- _EXTRACTED TEXT_:
===============

4. Good food for healthy and flourishing communities

Whilst farming, growing and countryside matters might seem distant to urban dwellers, everyone eats food. What we eat, how we eat, and where our food comes from generates heated debate, particularly when it comes to our health and wellbeing.

The issues we want to tackle

One of the intractable issues at the intersection of food, farming and the public’s health, is that the rapid increase in diet-related ill health is a result of over-consumption of calories, largely from food of poor nutritional quality. We live in an obesogenic environment: one which encourages us, through marketing and promotion, to buy and eat more than necessary. Many of these calories come from the sorts of food which sector specialists call ‘value added’. It may be time to ask the question: “value added for whom?”

This requires leadership as well as a step change in thinking. Currently, we are ramping up production by growing ever more commodities in more specialised systems to provide low cost components for a global processing system. Instead, we should focus on changing both the methods of production and our patterns of consumption.

===============

Return the section of the text on food and community health starting with "The issues we" and going on through "patterns of consumption.", copied word for word. The listing that comes next is not needed.

===============

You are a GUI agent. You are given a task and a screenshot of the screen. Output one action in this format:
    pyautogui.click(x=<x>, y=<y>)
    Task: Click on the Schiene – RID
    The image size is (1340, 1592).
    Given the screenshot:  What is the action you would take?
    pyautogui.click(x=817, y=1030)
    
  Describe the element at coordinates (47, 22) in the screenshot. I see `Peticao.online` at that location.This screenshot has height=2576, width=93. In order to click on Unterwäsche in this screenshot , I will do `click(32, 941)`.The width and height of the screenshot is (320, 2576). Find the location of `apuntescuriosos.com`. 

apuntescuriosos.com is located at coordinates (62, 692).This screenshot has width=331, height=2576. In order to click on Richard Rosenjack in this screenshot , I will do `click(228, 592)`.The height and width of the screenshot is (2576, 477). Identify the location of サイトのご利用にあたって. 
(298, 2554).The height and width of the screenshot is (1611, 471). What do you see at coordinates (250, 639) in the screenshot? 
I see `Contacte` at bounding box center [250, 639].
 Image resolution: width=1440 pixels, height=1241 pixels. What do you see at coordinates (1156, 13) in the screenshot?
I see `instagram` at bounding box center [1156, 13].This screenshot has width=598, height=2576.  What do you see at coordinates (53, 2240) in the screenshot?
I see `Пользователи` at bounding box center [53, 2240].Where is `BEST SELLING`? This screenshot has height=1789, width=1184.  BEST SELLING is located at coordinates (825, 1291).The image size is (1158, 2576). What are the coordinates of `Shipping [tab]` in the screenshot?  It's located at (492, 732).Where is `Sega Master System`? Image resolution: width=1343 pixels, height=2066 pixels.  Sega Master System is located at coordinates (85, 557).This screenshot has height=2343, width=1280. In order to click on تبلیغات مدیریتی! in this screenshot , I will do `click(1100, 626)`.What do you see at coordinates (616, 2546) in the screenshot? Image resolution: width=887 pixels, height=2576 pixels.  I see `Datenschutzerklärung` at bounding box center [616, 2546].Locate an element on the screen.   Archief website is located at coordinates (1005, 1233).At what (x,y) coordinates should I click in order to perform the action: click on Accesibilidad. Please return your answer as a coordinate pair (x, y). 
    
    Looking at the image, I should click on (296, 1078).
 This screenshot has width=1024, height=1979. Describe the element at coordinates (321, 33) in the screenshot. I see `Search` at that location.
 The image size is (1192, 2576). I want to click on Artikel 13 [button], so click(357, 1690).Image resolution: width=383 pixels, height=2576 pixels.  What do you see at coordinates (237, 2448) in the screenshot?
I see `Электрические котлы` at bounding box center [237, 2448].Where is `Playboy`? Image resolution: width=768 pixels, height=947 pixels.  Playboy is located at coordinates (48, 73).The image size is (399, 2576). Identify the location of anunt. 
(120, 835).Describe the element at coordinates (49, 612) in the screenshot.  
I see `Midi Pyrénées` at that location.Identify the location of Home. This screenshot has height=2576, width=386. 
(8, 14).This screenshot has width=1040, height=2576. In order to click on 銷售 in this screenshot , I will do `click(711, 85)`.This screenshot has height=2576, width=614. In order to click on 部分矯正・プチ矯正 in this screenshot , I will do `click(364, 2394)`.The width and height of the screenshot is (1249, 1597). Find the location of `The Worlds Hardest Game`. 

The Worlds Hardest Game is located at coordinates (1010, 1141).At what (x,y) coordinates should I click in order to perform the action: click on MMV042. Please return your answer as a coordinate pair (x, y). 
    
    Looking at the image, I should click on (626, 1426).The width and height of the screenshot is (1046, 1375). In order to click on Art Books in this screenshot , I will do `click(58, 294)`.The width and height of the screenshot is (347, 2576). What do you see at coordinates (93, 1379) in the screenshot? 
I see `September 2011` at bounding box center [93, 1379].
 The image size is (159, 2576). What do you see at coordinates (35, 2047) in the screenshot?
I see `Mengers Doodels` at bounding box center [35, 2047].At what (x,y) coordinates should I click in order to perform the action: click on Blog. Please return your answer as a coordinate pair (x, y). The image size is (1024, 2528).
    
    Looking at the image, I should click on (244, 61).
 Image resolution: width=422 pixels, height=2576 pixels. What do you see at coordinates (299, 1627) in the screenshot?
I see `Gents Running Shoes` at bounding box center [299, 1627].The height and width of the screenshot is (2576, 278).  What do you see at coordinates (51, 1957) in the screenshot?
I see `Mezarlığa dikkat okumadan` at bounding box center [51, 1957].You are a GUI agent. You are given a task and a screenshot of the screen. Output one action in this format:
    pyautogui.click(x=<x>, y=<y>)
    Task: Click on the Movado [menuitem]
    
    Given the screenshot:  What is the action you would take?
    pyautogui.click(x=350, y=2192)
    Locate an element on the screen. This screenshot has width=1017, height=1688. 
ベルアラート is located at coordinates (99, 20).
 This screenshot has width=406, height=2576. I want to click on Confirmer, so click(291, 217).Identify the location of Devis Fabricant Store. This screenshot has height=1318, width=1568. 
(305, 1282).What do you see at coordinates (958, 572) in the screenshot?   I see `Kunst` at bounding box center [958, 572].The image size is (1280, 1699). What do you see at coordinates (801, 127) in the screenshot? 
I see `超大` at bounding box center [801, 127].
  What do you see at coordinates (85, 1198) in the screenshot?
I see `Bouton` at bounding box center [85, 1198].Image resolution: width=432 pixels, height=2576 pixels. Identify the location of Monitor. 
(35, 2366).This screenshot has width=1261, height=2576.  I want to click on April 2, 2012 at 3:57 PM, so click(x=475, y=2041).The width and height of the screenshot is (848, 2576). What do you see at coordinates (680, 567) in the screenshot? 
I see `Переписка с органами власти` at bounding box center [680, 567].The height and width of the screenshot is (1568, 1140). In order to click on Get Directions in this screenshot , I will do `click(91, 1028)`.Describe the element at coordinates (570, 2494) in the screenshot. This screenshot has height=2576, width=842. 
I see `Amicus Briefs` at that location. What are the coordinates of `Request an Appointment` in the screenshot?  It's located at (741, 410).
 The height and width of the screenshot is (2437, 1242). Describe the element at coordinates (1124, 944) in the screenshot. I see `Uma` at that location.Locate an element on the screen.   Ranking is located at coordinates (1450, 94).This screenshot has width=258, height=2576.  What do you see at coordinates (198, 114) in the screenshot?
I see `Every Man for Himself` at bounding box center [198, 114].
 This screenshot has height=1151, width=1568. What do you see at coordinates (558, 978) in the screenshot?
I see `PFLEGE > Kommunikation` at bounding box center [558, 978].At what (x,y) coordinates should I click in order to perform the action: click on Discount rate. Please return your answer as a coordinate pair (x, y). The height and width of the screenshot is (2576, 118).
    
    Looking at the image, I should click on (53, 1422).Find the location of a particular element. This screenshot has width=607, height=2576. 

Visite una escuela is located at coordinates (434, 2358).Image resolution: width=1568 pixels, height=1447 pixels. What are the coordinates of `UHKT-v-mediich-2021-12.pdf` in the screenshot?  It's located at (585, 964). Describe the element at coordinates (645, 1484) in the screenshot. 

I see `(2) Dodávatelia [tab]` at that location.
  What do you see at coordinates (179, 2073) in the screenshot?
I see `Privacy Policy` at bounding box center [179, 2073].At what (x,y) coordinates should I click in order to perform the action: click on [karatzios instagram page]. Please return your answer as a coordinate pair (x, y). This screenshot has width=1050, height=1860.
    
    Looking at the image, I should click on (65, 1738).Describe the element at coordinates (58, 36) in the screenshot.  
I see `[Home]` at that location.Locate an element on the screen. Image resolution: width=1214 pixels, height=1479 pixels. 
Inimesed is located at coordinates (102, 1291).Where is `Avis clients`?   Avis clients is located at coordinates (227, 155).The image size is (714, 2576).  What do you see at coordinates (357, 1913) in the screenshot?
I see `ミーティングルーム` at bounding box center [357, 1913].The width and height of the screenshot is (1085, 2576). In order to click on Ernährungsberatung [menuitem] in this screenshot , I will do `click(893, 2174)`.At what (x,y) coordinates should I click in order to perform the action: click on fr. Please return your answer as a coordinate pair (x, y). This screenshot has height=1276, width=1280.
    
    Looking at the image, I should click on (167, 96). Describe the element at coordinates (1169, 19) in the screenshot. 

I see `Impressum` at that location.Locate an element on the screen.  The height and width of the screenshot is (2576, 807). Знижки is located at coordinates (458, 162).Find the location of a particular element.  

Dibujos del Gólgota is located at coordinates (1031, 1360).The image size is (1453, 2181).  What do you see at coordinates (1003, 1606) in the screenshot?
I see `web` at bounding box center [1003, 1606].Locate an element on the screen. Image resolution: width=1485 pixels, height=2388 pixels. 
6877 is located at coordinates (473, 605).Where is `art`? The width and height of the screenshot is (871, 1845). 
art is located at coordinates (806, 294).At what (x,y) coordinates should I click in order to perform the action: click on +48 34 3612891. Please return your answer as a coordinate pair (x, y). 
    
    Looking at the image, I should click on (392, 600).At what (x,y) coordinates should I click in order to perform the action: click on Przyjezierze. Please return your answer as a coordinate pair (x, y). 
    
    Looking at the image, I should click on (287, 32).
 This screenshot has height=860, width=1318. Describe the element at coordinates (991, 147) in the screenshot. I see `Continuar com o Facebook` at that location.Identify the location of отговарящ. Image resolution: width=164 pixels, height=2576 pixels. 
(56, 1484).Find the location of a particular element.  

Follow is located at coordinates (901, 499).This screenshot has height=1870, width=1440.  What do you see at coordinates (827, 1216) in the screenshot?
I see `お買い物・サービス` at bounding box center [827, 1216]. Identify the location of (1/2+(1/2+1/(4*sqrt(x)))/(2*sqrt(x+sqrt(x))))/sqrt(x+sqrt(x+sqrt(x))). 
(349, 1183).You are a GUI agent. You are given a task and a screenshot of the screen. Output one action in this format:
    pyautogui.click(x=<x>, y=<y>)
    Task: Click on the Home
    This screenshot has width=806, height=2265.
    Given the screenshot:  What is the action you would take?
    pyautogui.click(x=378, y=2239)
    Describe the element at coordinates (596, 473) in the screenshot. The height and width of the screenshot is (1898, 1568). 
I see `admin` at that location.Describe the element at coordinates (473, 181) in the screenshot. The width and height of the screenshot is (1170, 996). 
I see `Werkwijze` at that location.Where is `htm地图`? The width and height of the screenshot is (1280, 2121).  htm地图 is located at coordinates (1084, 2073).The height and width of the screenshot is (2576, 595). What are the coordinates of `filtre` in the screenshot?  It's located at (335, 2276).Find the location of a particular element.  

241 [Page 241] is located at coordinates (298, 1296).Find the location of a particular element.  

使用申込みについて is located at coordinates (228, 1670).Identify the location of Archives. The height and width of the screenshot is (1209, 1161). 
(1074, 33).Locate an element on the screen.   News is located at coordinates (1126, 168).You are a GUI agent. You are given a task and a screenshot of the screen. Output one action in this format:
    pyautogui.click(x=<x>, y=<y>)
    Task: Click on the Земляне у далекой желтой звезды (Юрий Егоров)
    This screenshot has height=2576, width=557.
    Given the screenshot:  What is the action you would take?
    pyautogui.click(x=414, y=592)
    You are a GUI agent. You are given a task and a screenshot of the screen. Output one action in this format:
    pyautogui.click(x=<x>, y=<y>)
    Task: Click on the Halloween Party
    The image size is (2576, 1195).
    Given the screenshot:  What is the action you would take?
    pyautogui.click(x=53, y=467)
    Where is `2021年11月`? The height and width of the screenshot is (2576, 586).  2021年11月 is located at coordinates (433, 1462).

===============

- _REPLY_:
The issues we want to tackle

One of the intractable issues at the intersection of food, farming and the public’s health, is that the rapid increase in diet-related ill health is a result of over-consumption of calories, largely from food of poor nutritional quality. We live in an obesogenic environment: one which encourages us, through marketing and promotion, to buy and eat more than necessary. Many of these calories come from the sorts of food which sector specialists call ‘value added’. It may be time to ask the question: “value added for whom?”

This requires leadership as well as a step change in thinking. Currently, we are ramping up production by growing ever more commodities in more specialised systems to provide low cost components for a global processing system. Instead, we should focus on changing both the methods of production and our patterns of consumption.